Recorded data START
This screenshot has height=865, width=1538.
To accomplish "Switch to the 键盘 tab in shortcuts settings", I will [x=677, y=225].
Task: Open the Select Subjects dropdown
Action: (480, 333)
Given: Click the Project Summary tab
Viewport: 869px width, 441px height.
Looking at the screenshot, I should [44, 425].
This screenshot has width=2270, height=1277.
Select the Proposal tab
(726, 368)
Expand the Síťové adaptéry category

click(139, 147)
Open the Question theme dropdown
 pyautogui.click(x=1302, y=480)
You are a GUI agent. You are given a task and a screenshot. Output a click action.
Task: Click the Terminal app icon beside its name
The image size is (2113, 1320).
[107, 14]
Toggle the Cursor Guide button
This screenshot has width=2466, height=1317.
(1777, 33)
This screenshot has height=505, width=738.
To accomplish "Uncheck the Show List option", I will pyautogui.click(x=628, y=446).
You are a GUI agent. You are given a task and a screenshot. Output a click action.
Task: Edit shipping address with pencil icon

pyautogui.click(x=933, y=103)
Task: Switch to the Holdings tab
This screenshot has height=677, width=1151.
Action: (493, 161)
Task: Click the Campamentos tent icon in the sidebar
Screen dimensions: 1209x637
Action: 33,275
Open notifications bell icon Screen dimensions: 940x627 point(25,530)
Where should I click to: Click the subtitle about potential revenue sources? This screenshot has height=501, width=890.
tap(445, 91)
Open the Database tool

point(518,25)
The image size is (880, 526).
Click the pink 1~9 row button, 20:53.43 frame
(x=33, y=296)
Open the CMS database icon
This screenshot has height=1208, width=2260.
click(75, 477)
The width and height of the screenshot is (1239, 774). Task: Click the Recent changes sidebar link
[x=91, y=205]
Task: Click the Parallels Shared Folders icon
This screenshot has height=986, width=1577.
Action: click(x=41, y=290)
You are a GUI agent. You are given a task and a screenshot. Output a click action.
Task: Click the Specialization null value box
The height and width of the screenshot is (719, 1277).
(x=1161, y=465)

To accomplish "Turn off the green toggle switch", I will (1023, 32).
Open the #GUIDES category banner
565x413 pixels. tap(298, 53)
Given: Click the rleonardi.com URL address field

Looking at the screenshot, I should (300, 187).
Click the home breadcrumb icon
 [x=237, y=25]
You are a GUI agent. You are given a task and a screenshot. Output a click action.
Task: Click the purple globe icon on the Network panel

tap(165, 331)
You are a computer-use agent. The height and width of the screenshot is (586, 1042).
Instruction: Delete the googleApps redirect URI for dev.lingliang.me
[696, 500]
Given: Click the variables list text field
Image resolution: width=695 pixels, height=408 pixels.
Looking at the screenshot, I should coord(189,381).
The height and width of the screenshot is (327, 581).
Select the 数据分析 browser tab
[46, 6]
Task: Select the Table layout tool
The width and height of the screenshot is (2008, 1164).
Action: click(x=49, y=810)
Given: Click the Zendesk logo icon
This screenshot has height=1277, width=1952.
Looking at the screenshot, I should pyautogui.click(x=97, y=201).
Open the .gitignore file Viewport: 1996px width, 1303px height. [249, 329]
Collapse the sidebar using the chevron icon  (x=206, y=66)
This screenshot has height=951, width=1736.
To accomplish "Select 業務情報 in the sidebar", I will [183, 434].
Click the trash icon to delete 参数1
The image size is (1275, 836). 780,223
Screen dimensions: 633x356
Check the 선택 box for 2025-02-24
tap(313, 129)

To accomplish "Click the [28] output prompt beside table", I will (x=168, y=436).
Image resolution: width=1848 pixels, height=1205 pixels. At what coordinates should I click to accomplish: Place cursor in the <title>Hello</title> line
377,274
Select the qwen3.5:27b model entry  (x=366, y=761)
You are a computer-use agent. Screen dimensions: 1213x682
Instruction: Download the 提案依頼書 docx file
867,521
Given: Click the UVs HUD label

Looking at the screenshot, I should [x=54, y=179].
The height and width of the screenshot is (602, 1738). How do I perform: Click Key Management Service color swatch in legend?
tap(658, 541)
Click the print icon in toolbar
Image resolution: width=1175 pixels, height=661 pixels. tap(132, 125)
Recorded data END
**What to work on:** Within the listing above, locate the line containing "Open the Question theme dropdown" and the line containing "This screenshot has height=505, width=738.". Reproduce those two lines and all lines between them exactly, with nothing added.

**Solution to this task:**
Open the Question theme dropdown
 pyautogui.click(x=1302, y=480)
You are a GUI agent. You are given a task and a screenshot. Output a click action.
Task: Click the Terminal app icon beside its name
The image size is (2113, 1320).
[107, 14]
Toggle the Cursor Guide button
This screenshot has width=2466, height=1317.
(1777, 33)
This screenshot has height=505, width=738.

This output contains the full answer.